Single by Halsey

from the album Badlands
- Released: February 9, 2016
- Genre: Electropop
- Length: 4:09
- Label: Astralwerks; Capitol;
- Songwriters: Ashley Frangipane; Dylan Bauld;
- Producer: Dylan Bauld

Halsey singles chronology
| "New Americana" (2015) | "Colors" (2016) | "Castle" (2016) |

Music video
- ”Colors" on YouTube

= Colors (Halsey song) =

2016 single by Halsey

"Colors" is a song by American singer and songwriter Halsey from her debut studio album, Badlands (2015). It was released on February 9, 2016, through Astralwerks as the album's third single. The song was made available as a 7-inch single and a five-track remix EP titled "Complementary Colors". As of September 2026, the song has reached over 534 million streams on Spotify.

==Background==

An electropop song, "Colors" was written by Halsey and producer Dylan Bauld (also known as Dylan William). She stated during a performance at the Grammy Museum that she wrote most of the song, as a poem, at age 17, and later adapted it into a song two years later. She also stated it was one of her favorite songs that she wrote. Halsey expressed to Complex magazine; "[Blue is] just my creative color. It's like so many things at once. It's electric, and it's bright, but it's also calm. It's also ethereal. Blue is just an otherworldly color to me. Blue is the sky. Blue is the sea. Blue for me represents the unexplored territory". In another interview, she stated: "My song 'Colors' is about being in a relationship with someone and kind of watching the vibrancy slowly start to leak out of them, watch the colors start to fade, whether they're falling victim to drugs or falling victim to work or any sort of negative behavior that's kind of taking them away from the bright and lively person that they used to be. You can kind of see them start to fade to gray, and you wish you had them back the way that they used to be".

On January 21, 2016, Halsey revealed the single's artwork via Twitter. The art had been painted on the side of a building located at the intersection of Franklin Street and Meserole Avenue in Williamsburg, Brooklyn. The picture features a black human silhouette standing in front of a dark green background. Lilac paint splashes around the head of the figure, which is a reference to the song's bridge. Upon its release, MTV's contributor Madeline Roth compared the reveal to the advertising campaign preceding Justin Bieber's album Purpose.

==Critical reception==
Contemporary professional commentary that assesses the studio recording of "Colors" directly is limited. In a USA Today review of Badlands, Avery Stone singled out the track's hook-driven appeal, writing that "the pulsing chorus of "Colors" could almost — almost — fit in on Taylor Swift's 1989," situating it among the album's more accessible pop moments.

==Music video==
A music video for the single was directed by Tim Mattia and released on February 25, 2016. Prior to its release, Halsey unveiled two teasers of the music video on her Twitter and Facebook account. She also announced that the video would premiere on February 25, 2016, and would co-star actor Tyler Posey.

________________

TO DO
In the article on Halsey's song "Colors," who directed the music video?

ENTRIES

________________

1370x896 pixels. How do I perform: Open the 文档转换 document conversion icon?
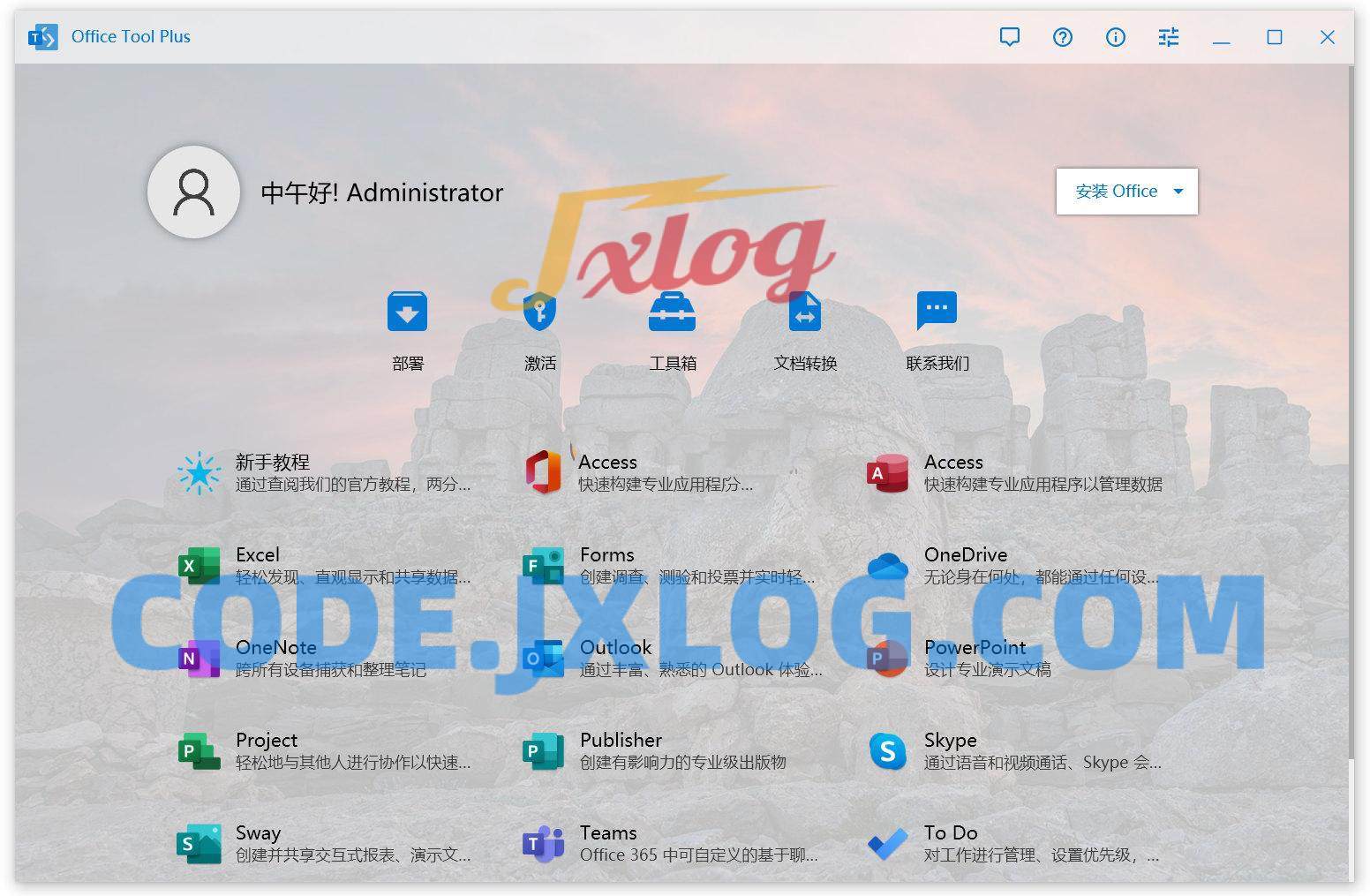(x=804, y=312)
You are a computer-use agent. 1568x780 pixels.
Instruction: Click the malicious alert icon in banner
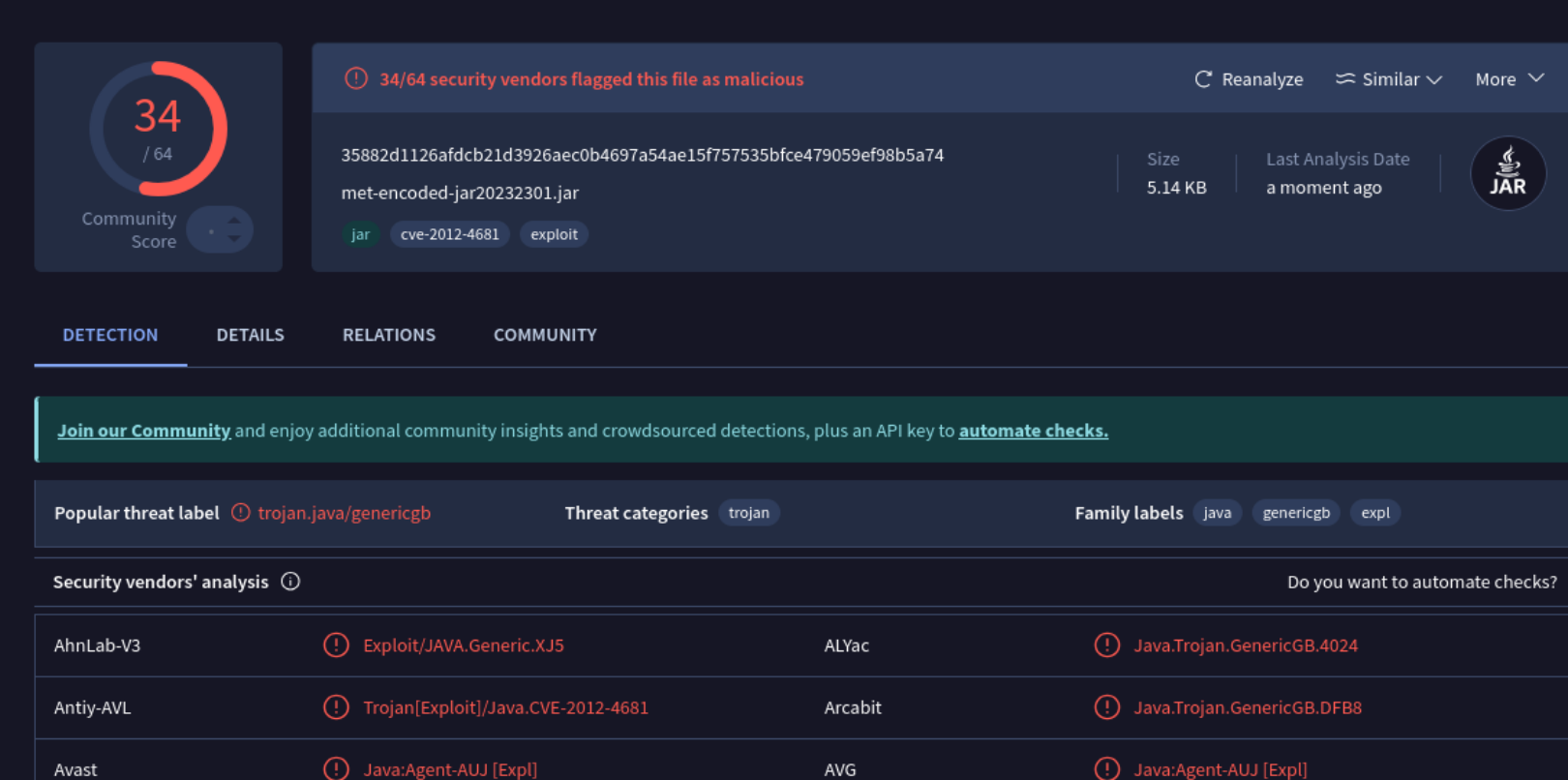tap(356, 78)
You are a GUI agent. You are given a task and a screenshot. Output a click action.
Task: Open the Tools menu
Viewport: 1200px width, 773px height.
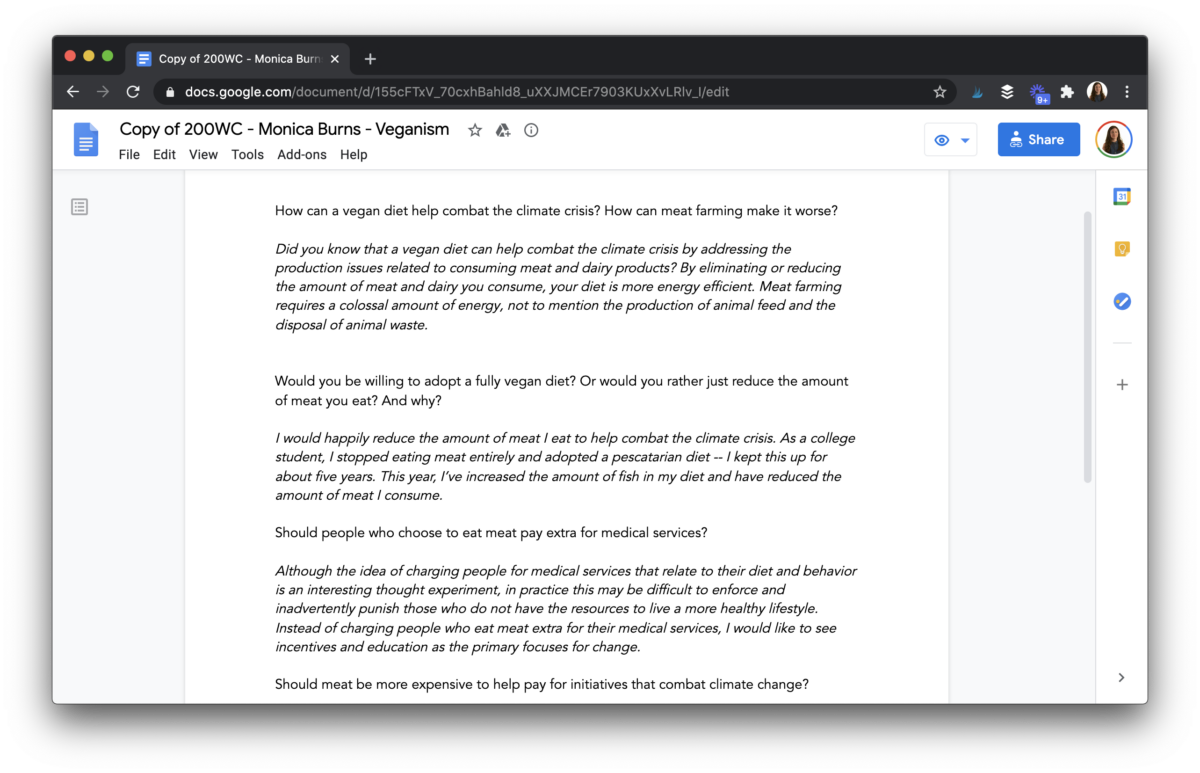[x=247, y=154]
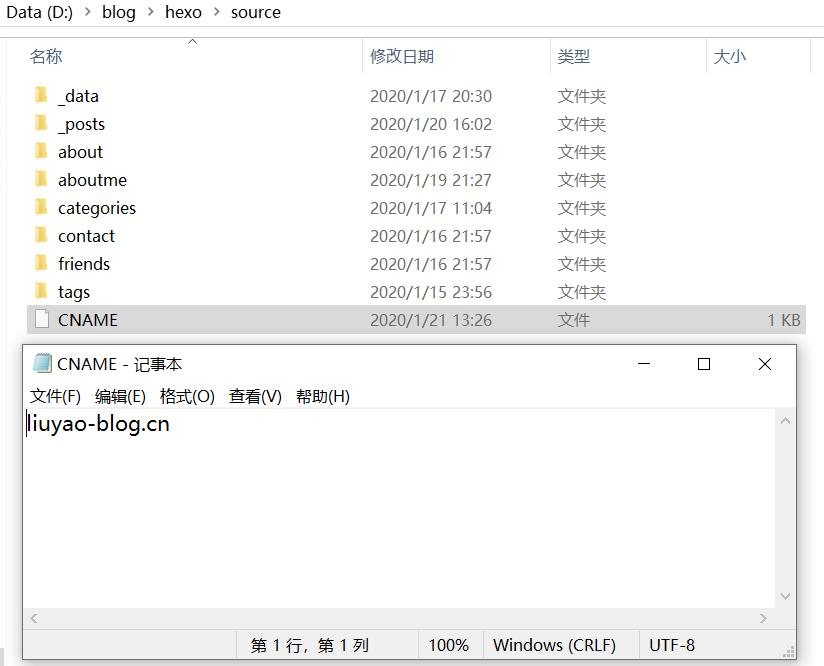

________________

RESPONSE TO THE EXERCISE
Tim Mattia